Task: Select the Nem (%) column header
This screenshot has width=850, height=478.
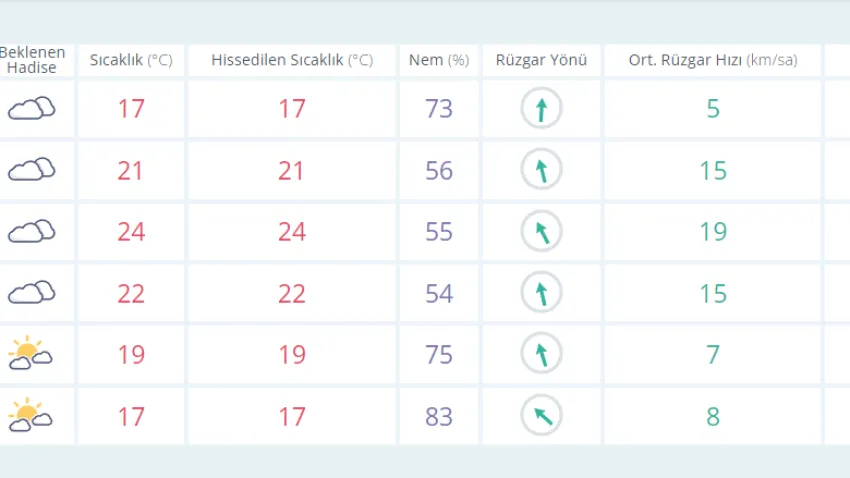Action: pos(439,60)
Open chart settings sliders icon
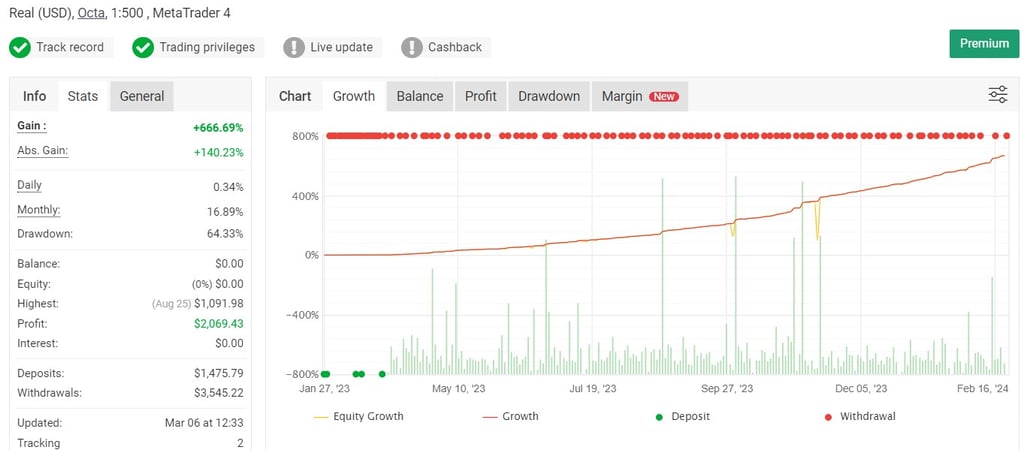 point(998,95)
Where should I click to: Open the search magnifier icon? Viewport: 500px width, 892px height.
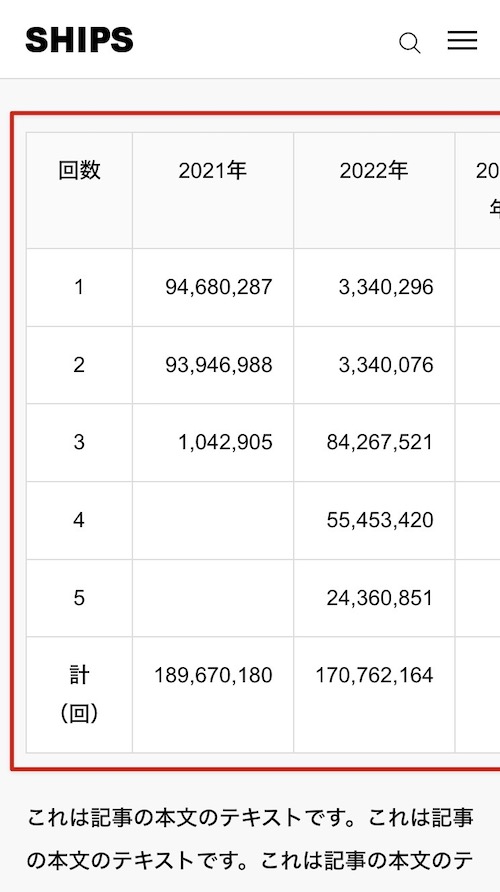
*****
**PROBLEM TO WORK ON**
Pictures are not part of the copy. Restate everything else in the listing word for word.

**SOLUTION TO THIS PROBLEM**
Task: Select the Nem (%) column header
This screenshot has width=850, height=478.
Action: pos(439,60)
Open chart settings sliders icon
 point(998,95)
Where should I click to: Open the search magnifier icon? Viewport: 500px width, 892px height.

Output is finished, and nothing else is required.